If you come as a dependent on your wife's visa the. I believe you do not need your own. 

http://www.immd.gov.hk/eng/faq/hk-visas.html

Check with them though, I'm not an expert. 

Can you get a job? Well that all depends on how rare and valuable your skills are in Hong Kong. You will have an easier time if you are in country though. 

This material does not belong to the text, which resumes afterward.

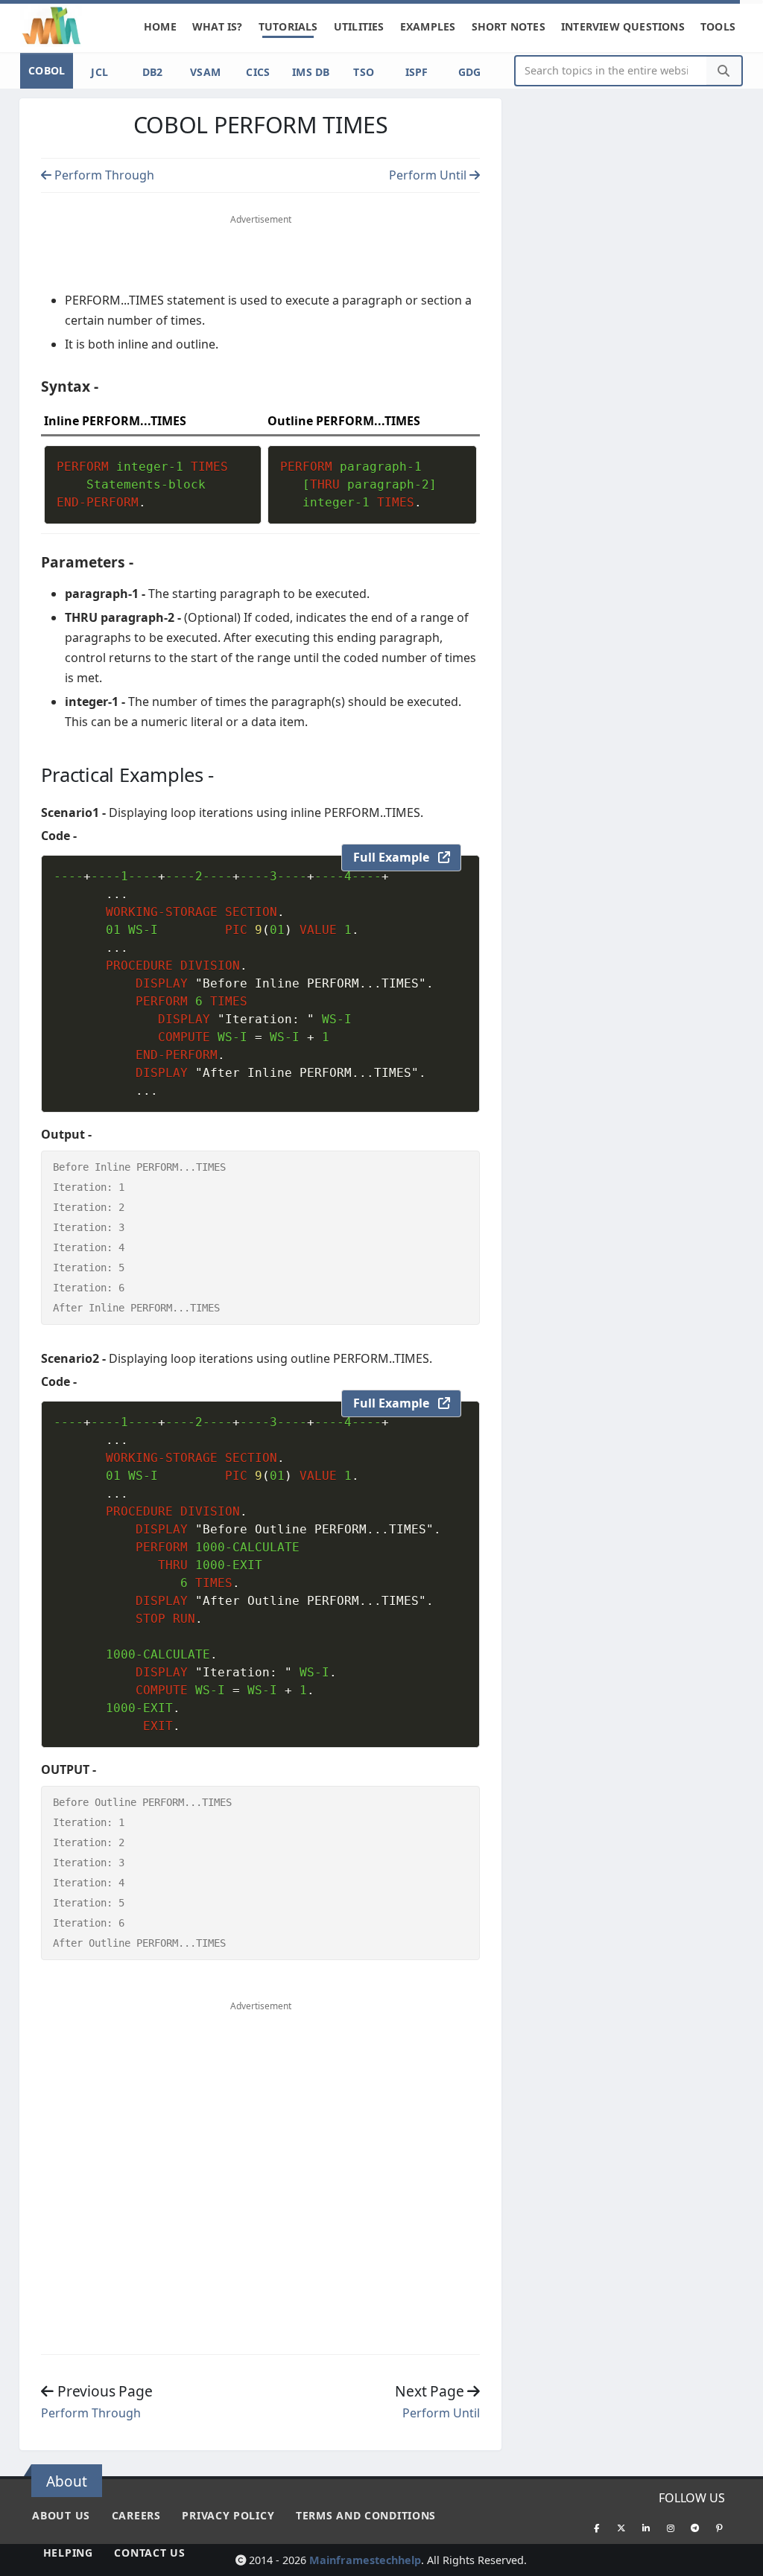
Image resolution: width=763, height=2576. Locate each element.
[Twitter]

Have you considered seeing if your current employer could relocate you?


----------



## Freemonti (Nov 10, 2015)

charaughtina said:


> Hi, is it possible to just go to HK and walk in in different companies? I want to move in there with my partner. She has a work already but I dont have yet. NO working visa. Anyone who can tell me what to do here? pls help thanks


For jobs in town, suggest you visit: JOBSDB


----------



## charaughtina (Nov 3, 2015)

Freemonti said:


> For jobs in town, suggest you visit: JOBSDB


I have been in applying in JOBSDB and GEOEXPAT. Hopefully I get some replies


----------



## Freemonti (Nov 10, 2015)

charaughtina said:


> I have been in applying in JOBSDB and GEOEXPAT. Hopefully I get some replies


Please be aware companies place many ads on JOBSDB, as they buy combined ad packages, so not all vacancies posted are real vacancies. On top of that, employers receive large numbers of responses from jobhunters. 

So keep trying and spend some time on making a good looking CV, so you will stand out from the crowd!
Shoot on multiple positions and ads.

Good luck!


----------